• U.S.

Art: Mothers’ Medium

3 minute read
TIME

Hoarse-voiced Joseph Drummer, one of the shrewdest of Manhattan art dealers, invited critics and the public last week to an exhibition of fancy work. In a season that promises to be one of the richest New

York has seen since Depression, this was a show not to be missed. With the exception of two pieces, one that could not be borrowed and another that had been stolen, it contained all the work in wool embroidery that Marguerite Thompson Zorach has ever done, all she will ever do. No humble samplers, the embroidered pictures took years to finish. Nearly all were ordered on commission, cost their purchasers from $1,000 to $20,000 apiece. Wife of William Zorach, able modern sculptor, tousled, amiable Marguerite Thompson Zorach thinks of herself primarily as a painter. California-born, she met her husband in Paris where she was studying drawing. They got back to the U. S. in time to exhibit in the famed Armory Show of 1913 which introduced modern art to the U. S. Since then they have produced two children, raised a succession of cats, made great names for themselves. Both the Zorachs have always been interested in wool colors but the idea of making pictorial wool embroideries came to Mrs. Zorach suddenly one afternoon just before the War while she was looking ruefully at a painting with which she was very dissatisfied. Since then she has finished 22 wool pictures. Most elaborate and expensive of those exhibited last week was a portrait of Mr. & Mrs. John D. Rockefeller Jr., standing with their family in front of their summer home at Seal Harbor, Me. It took three years of intermittent stitching for Mrs.” Zorach to finish it. “The difficult thing,” she explained last week, “is to get the right sort of linen for them. It must be loosely woven, but strong, and the warp and woof must be even. The wools are not so hard. I used to get mine from an old man down in Greenwich Village. I think he was a fence for stolen goods. . . . Sometimes I dye them myself and sometimes I take already dyed wools and re-dye them. I have some wonderful German dyes a friend gave me before the War and I still use them.

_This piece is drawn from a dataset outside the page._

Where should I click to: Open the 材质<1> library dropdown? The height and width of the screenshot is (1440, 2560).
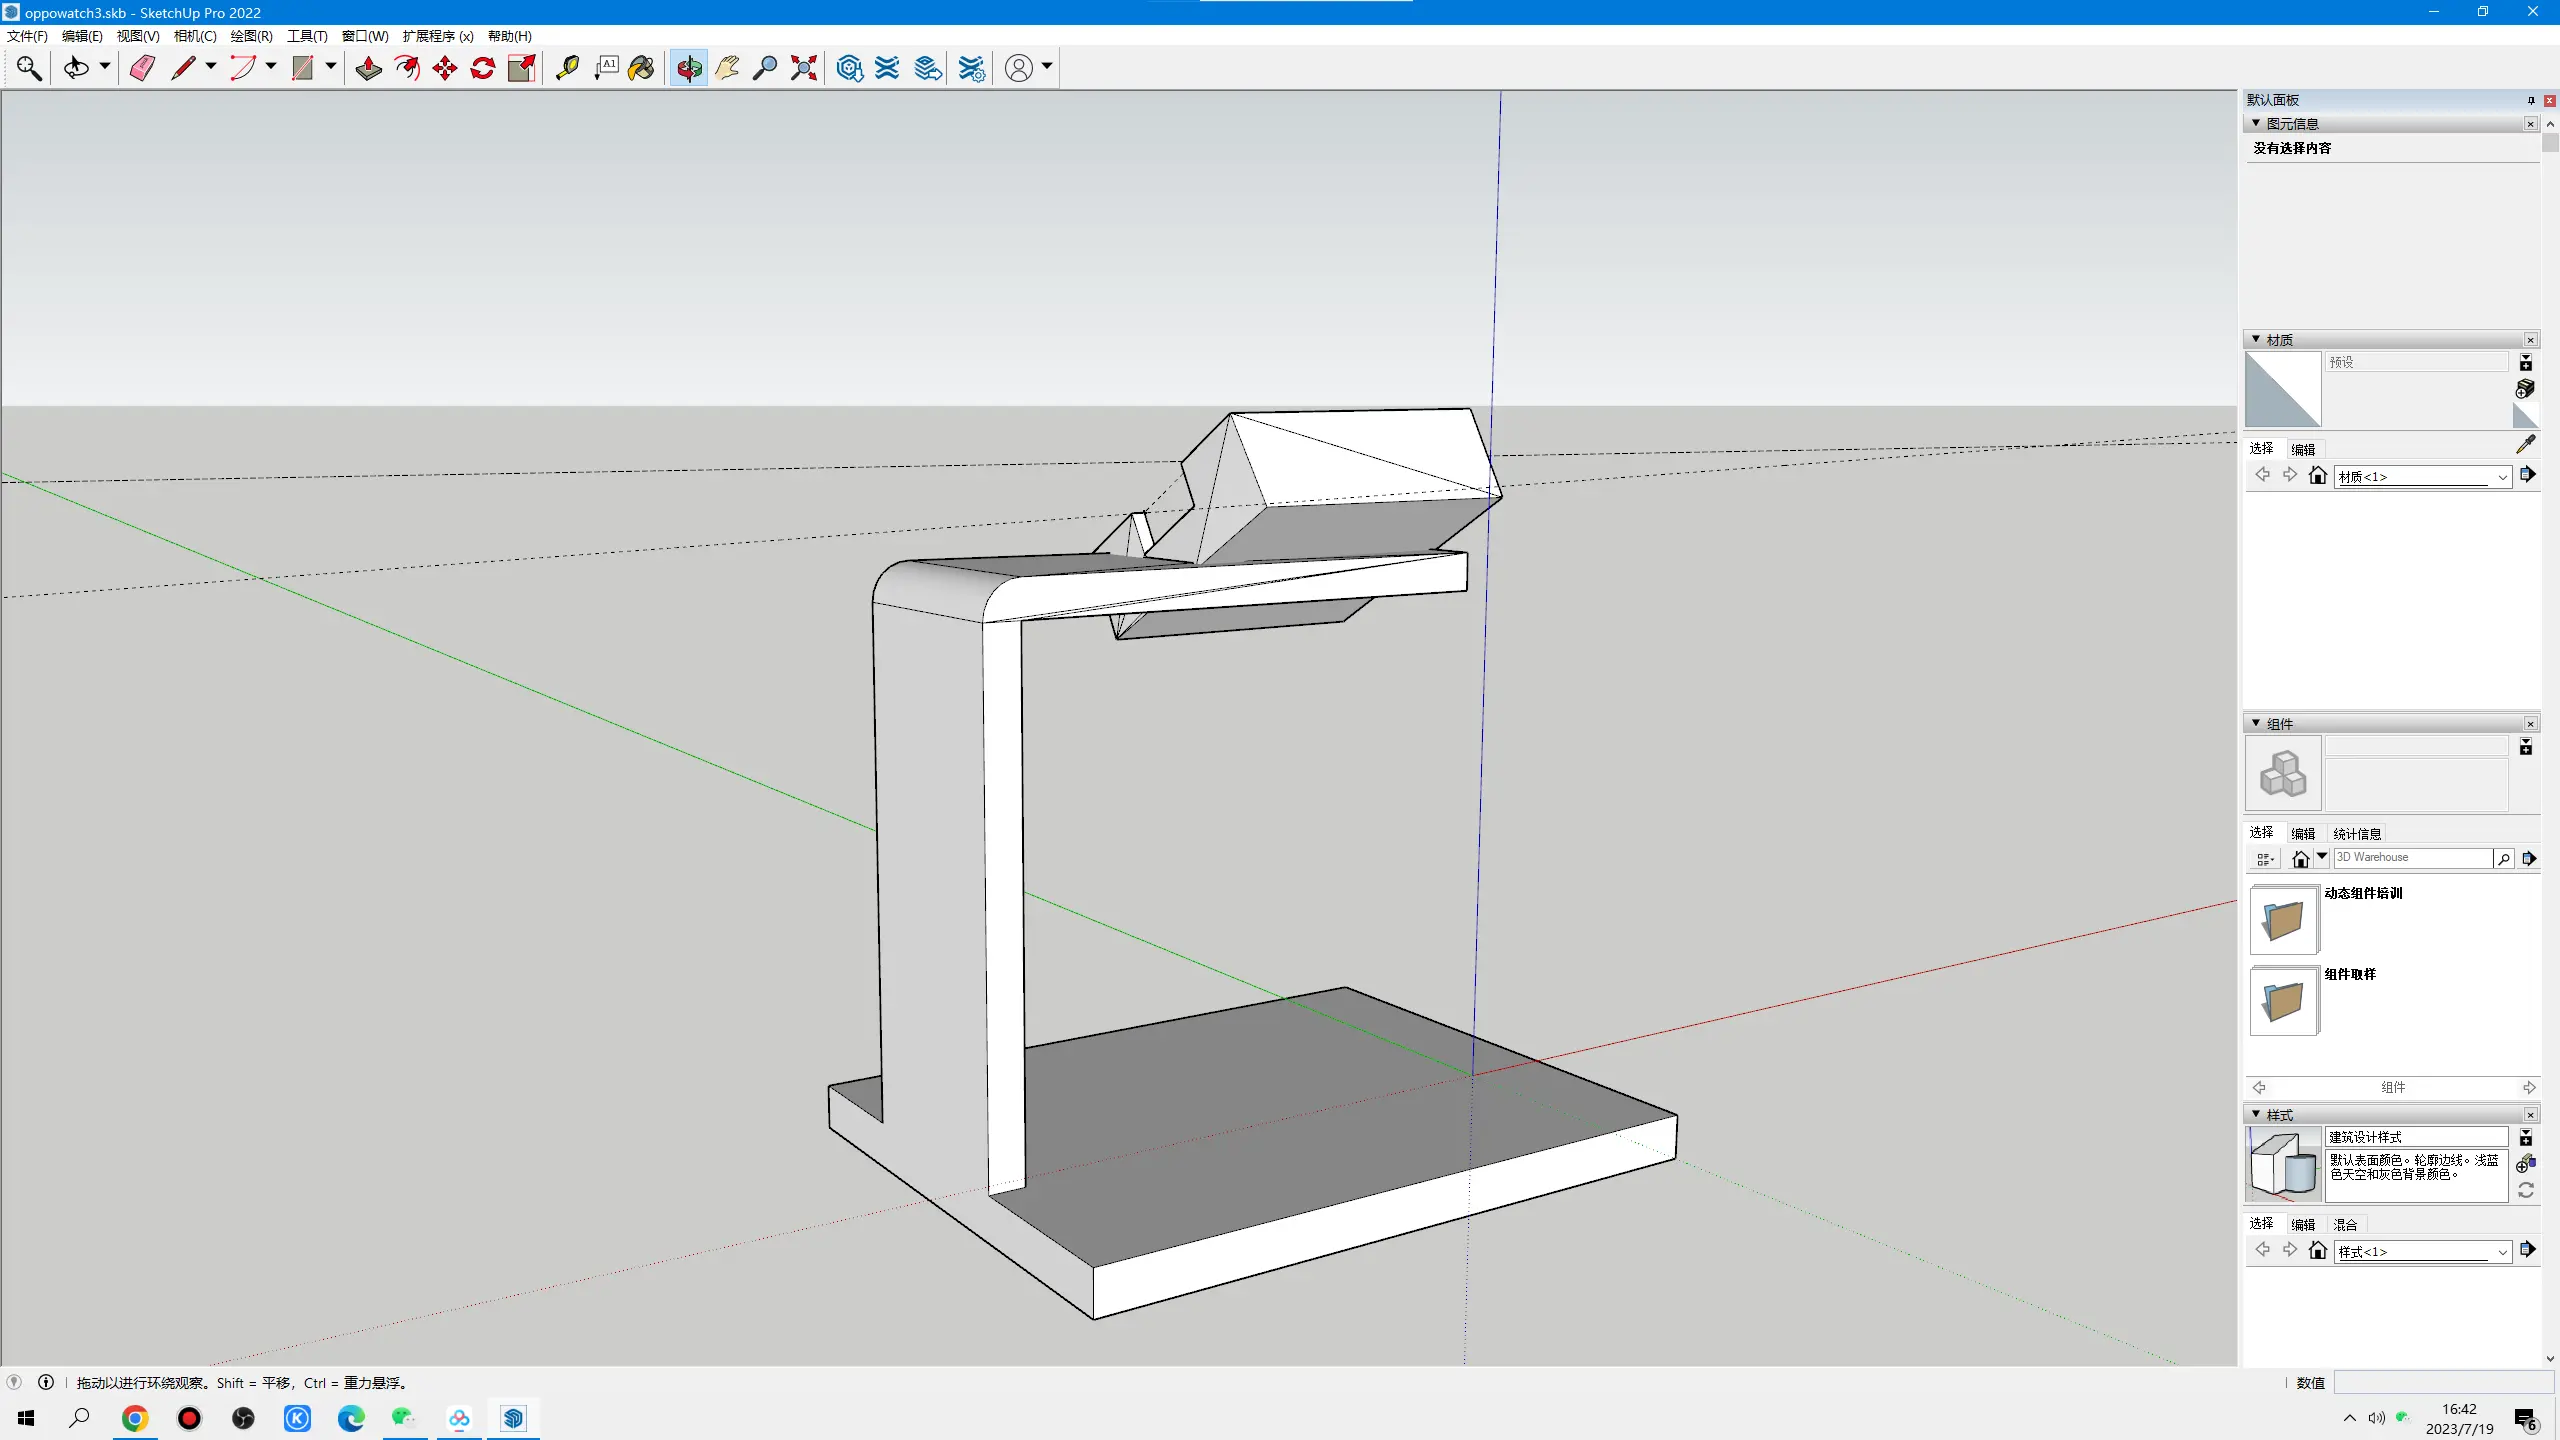[x=2502, y=477]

“The tapestry paintings are very good things to do for an artist who has children to take care of. You see painting is continuous and more fluid than this sort of thing. You must sustain a mood. This can be picked up and put down at will. It is more precise and you must have time to think your effects out well ahead of time. It never used to hurt my eyes either, but I’m afraid it does a little now. I shan’t do any more of them. I am appalled at the thought of the work that went into these things. I can’t explain where I got the patience to do them!”